→ **Gegevens voor opdracht**:
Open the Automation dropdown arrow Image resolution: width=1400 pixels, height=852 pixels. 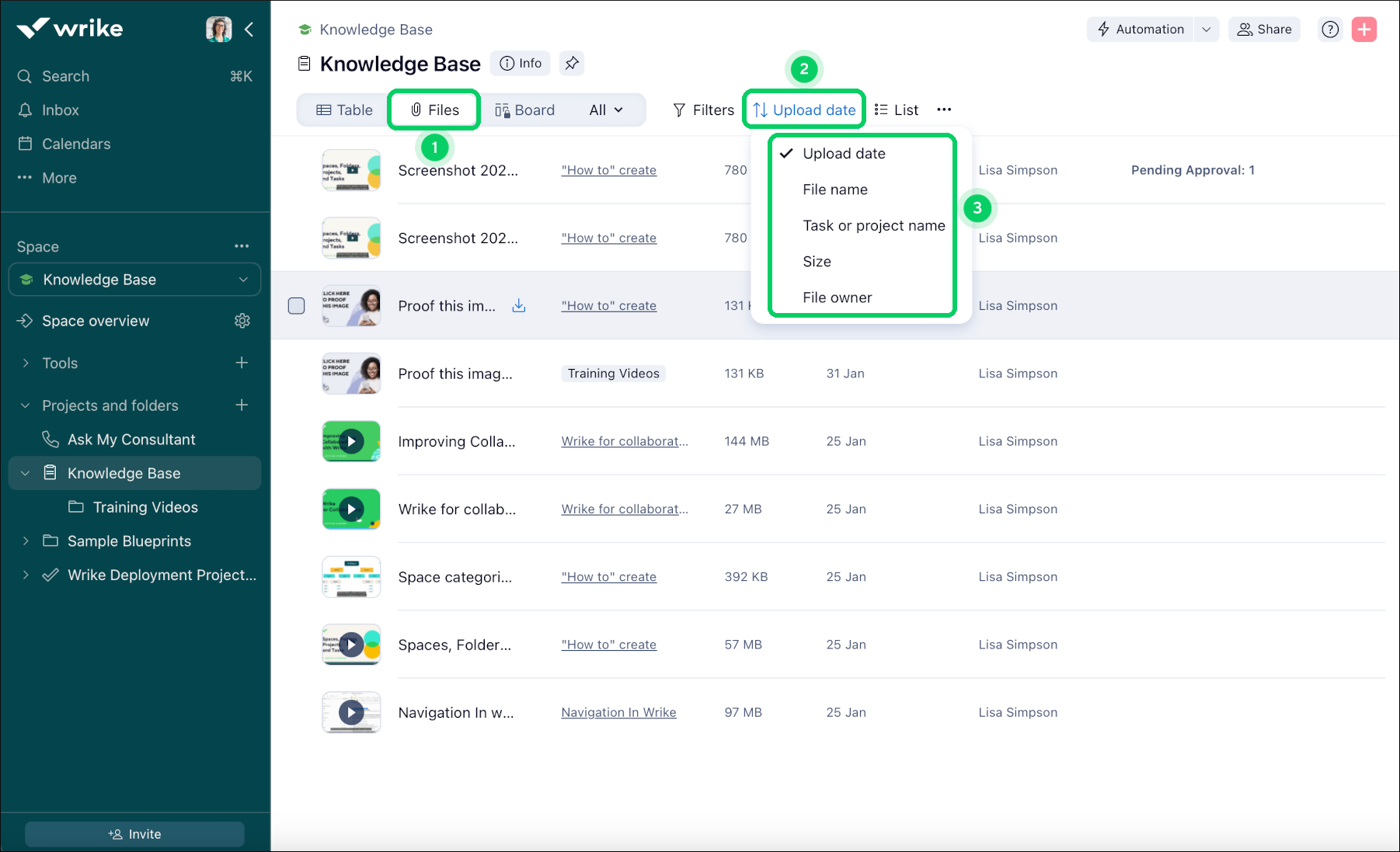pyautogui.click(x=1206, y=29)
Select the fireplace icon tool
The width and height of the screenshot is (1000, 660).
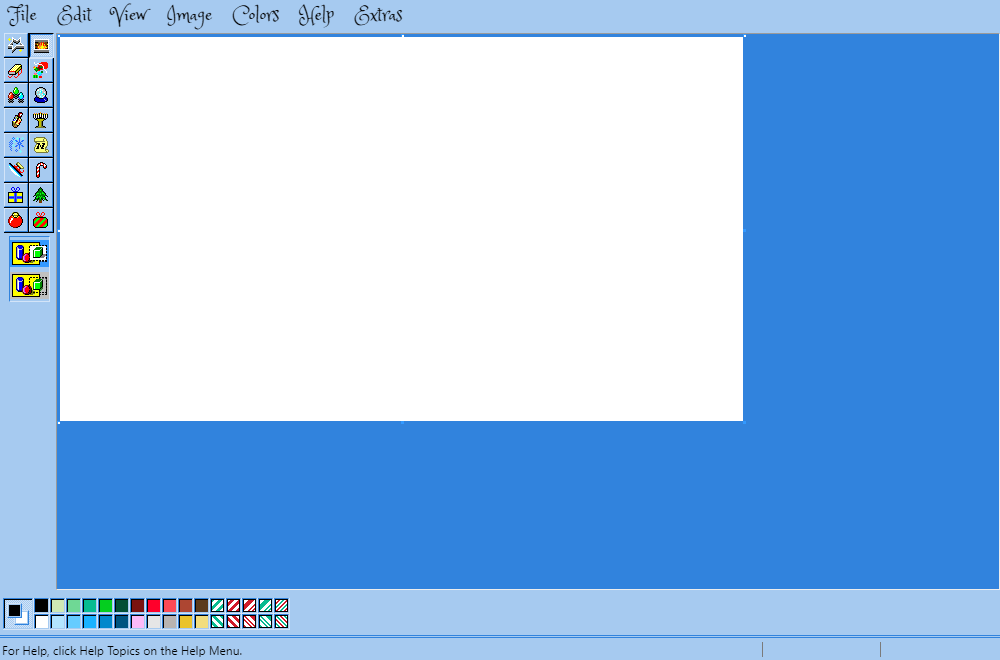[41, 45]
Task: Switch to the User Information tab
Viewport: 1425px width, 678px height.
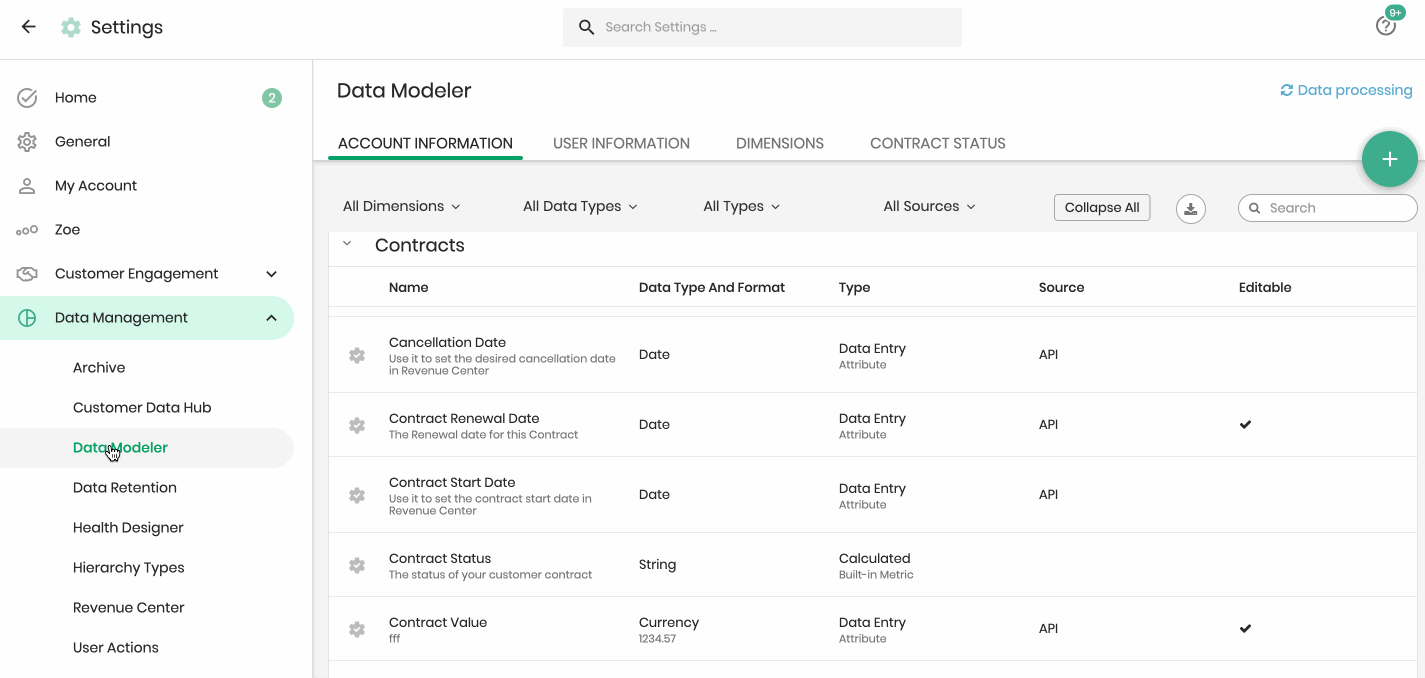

→ **Gestelde opdracht**: Neem de regels over vanaf de regel met "Task: Switch to the User Information tab" tot en met het einde van de gegevens, ongewijzigd. Laat de afbeeldingen weg.

→ **Resultaat opdracht**:
Task: Switch to the User Information tab
Viewport: 1425px width, 678px height.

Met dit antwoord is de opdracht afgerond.